Exclusivo O Papa liberal e o Papa conservador com tango à mistura

Um a sair, outro a chegar. Dois Papas é a história do encontro entre Bento XVI (Anthony Hopkins) e Francisco (Jonathan Pryce) filmado com folclore popularucho por Fernando Meirelles. Nesta sexta-feira na Netflix.

Um filme fofinho sobre a hipotética amizade entre o atual Papa, Francisco, e o anterior, Bento XVI. Fernando Meirelles, o brasileiro que nos deu Cidade de Deus mas também Ensaio sobre a Cegueira, coloca no genérico "baseado em acontecimentos verdadeiros", mas mais vale apostar que grande parte destes diálogos entre os papas são matéria especulativa.

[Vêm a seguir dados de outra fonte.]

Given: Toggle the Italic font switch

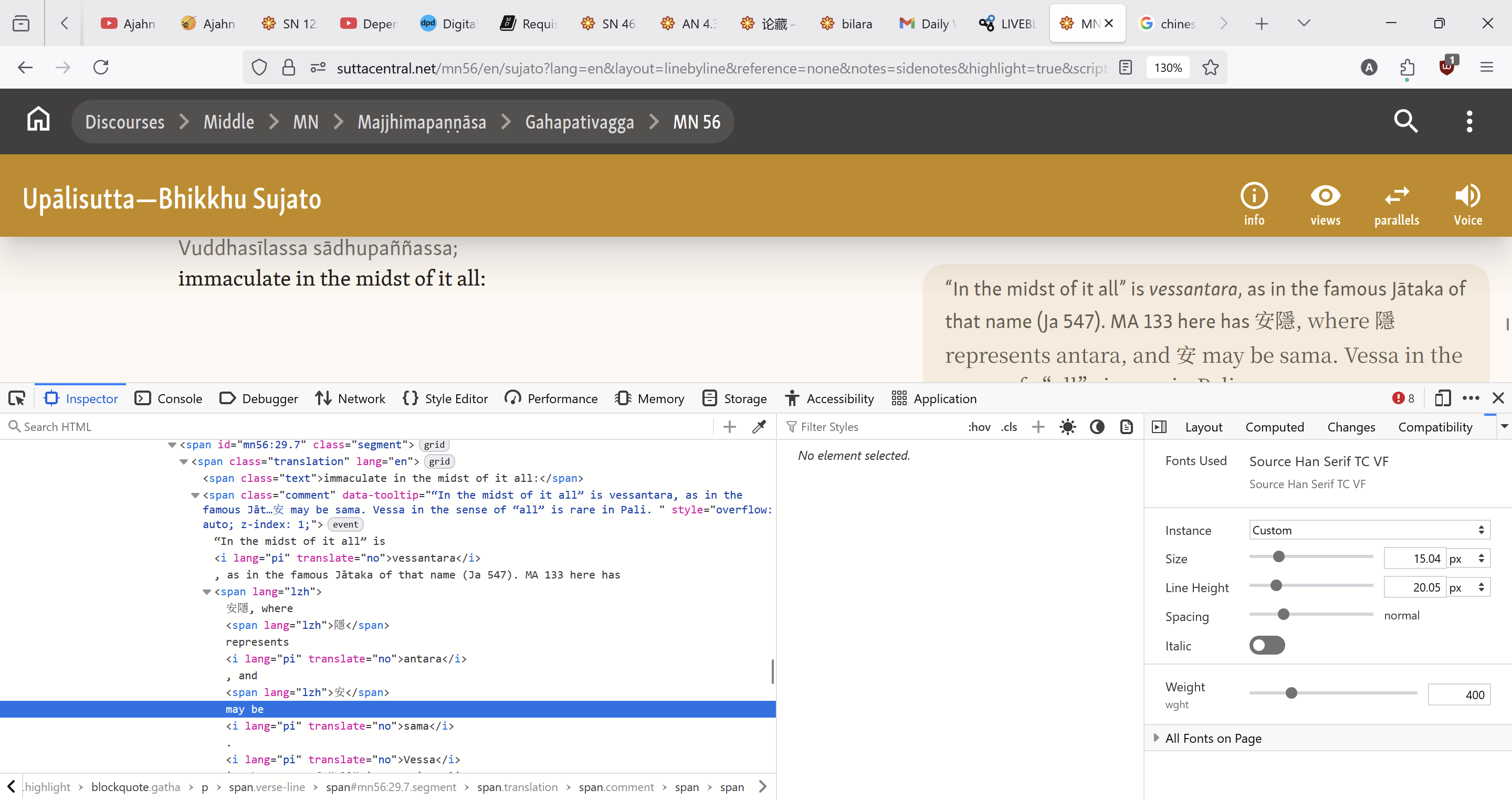Looking at the screenshot, I should click(x=1267, y=646).
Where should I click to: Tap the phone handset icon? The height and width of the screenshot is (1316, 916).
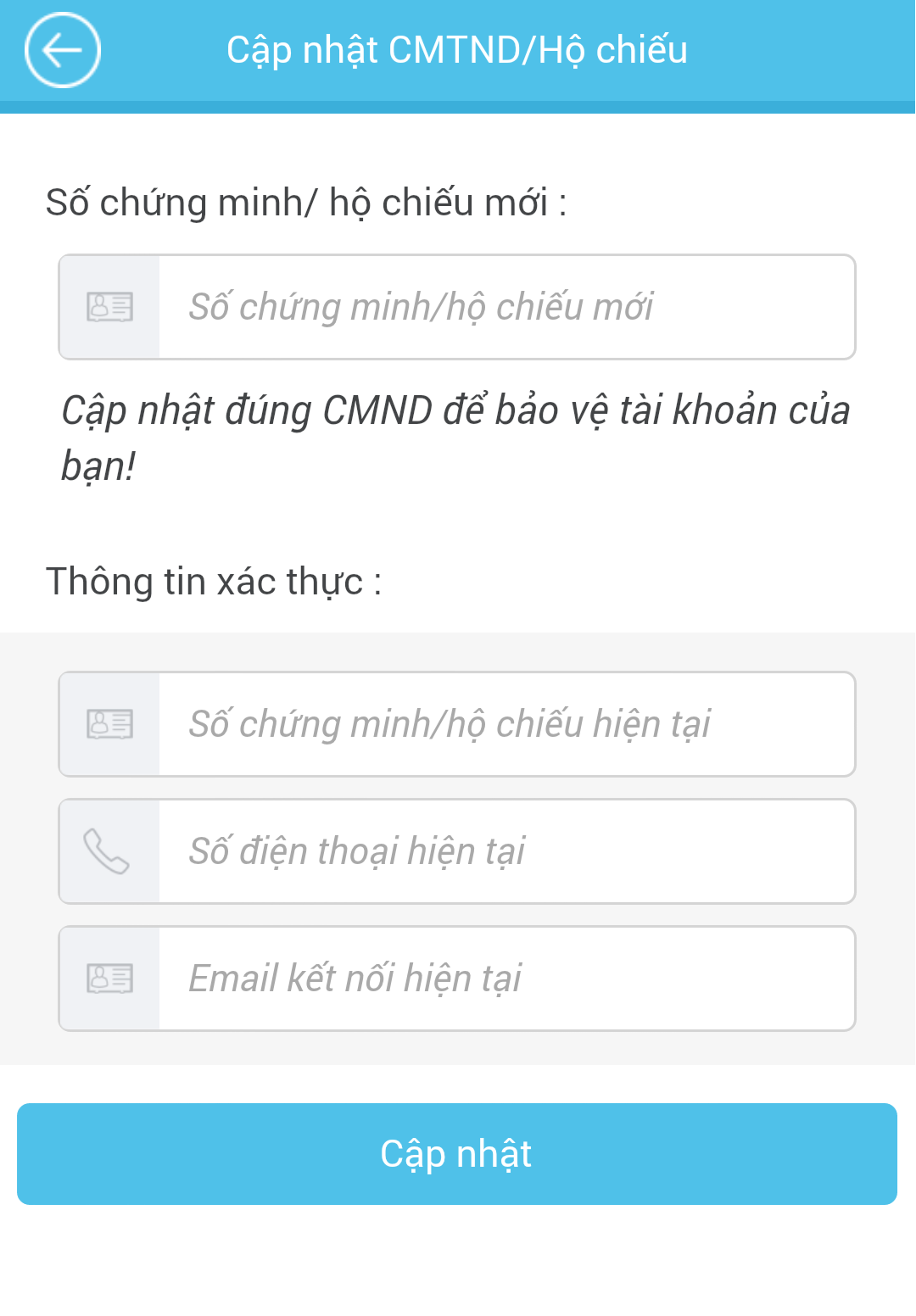click(107, 851)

O ecrã mostra-nos Francisco a convencer Bento a comer piza em pleno Vaticano, já para não falar em ver futebol (a final do Mundial de 2014); dançar tango e ouvir os Abba. Um caderno de excentricidades que faz parte de uma proposta de um jogo hipotético: tudo durante um encontro em Roma entre o Papa Bento XVI, um ano antes de abdicar, e o atual Papa, supostamente com vontade de pedir a dispensa de cardeal. A teoria dos opostos atraem-se num longo diálogo em que se debatem temas como a reforma da Igreja Católica, os crimes de pedofilia dos padres e, sobretudo, o passado de Francisco como jesuíta na Argentina da ditadura, onde supostamente não ficou persona grata após a tortura de colegas seus, ele que alegadamente tentou ser diplomata com as forças do regime, precisamente quando era o mais alto representante dos padres jesuítas.